Per le altre componenti interne del Pd, Garozzo ha parole durissime e lancia addirittura un diktat: «Hanno 72 ore di tempo per darmi le terne dei nomi per scegliere gli assessori, altrimenti farò di testa mia. Mi riterrò libero di procedere al rimpasto come meglio credo. Sono trascorsi 20 giorni invano a causa di una parte del Pd che ha fatto perdere troppo tempo a tutti. Tra la seconda e la terza riunione sono state cambiate le carte in tavola quando, invece, l'ultima sarebbe dovuta essere quella risolutiva».

Toni e parole forti che non mancheranno di suscitare la reazione di quella parte del Pd chiamata in causa, Sinistra riformista e renziani di Giovanni Cafeo.

L’intervento del sindaco non si limita solo a difendere l’operato della sua giunta e a dare la colpa alle altre correnti del partito democratico; Giancarlo Garozzo lancia messaggi precisi ai suoi contestatori: «Prendo atto che anche le pulci hanno la tosse, ma spero che trovino il modo di curarla. A chi parla di lobby rispondo semplicemente che, se c’è qualcuno che fa gli interessi delle lobby, non è certo l’amministrazione comunale che ha deciso, senza alcuna riserva, di scontrarsi a viso aperto contro quei sistemi marci che hanno affossato l’economia siracusana negli ultimi 15 anni. Stiano tutti sereni perché questa cosa verrà alla luce, e nessuno, a prescindere dal ruolo, faccia l’errore di sentirsi intoccabile. La Giustizia arriva da tutti».

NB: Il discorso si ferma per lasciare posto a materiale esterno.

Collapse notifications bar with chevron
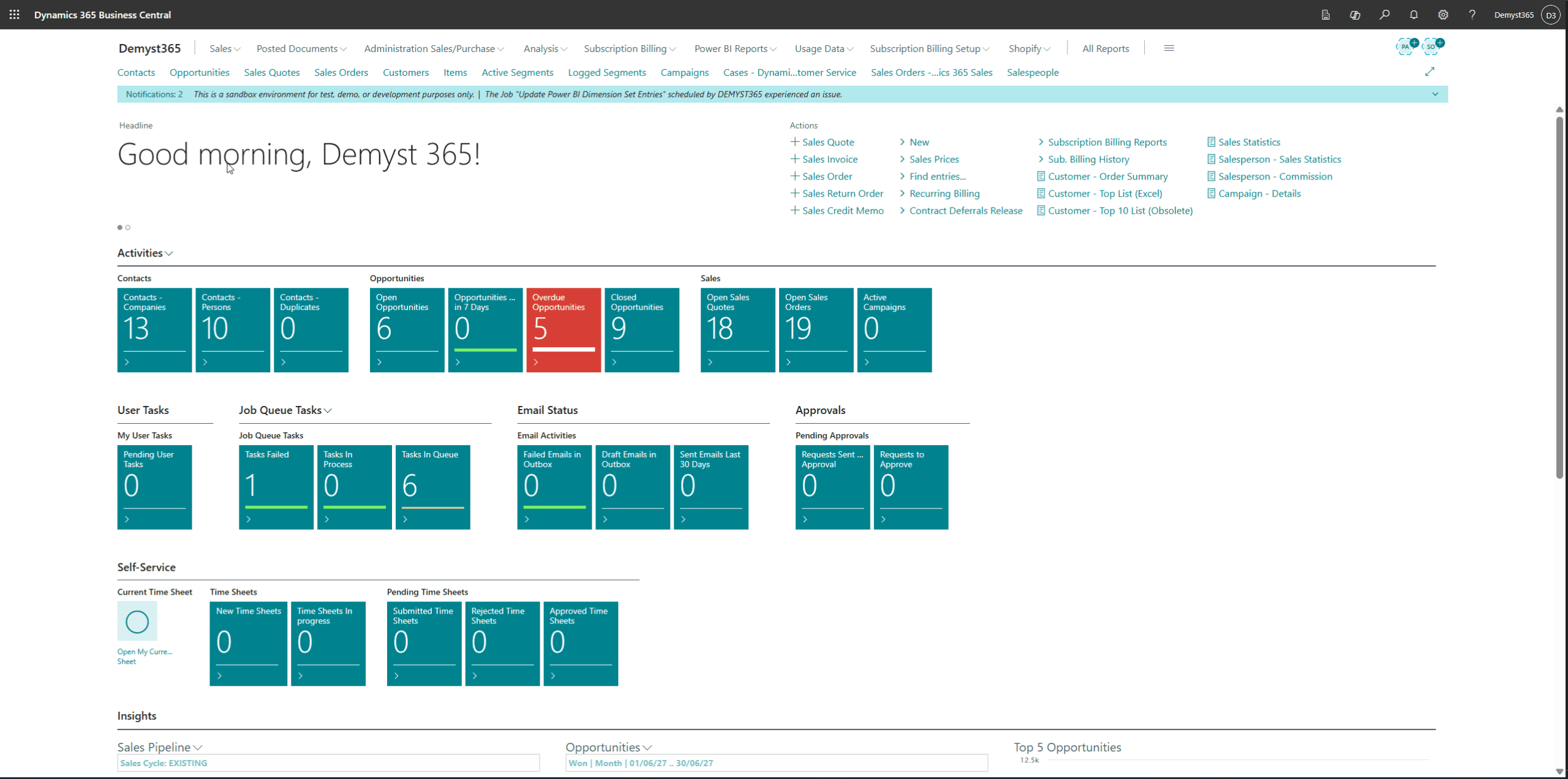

In un momento politico così difficile, il sindaco ha chiaro che deve controbattere colpo su colpo. E’ convinto che oggi si vuole colpire gli assessori a lui vicini solo per isolarlo politicamente, per poi colpirlo direttamente. La partita degli assessori, definiti “intoccabili”, sarebbe solo il primo tempo di un match che ha in palio la continuazione della sua sindacatura. Garozzo vede dietro agli attacchi alla sua giunta celarsi il sistema lobbistico da lui combattuto. Per questo serra le fila della sua componente renziana per controbattere al piano di chi vorrebbe mandarlo a casa.

Garozzo ha voluto incontrare in un locale cittadino il vice sindaco Francesco Italia, il presidente del consiglio comunale Santino Armaro, il sindaco di Ferla Michelangelo Giansiracusa e l’ex assessore Giancarlo Rossitto.

«Si è trattato di una cena del tutto amichevole – conferma Garozzo - perché ci sono dei rapporti umani che vanno al di là anche della politica. Nessuna dietrologia. Alcuni di loro vanno in vacanza, non certo il sottoscritto, per questo ci siamo visti. Non c’erano esponenti di altre aree politiche: i vertici li teniamo altrove».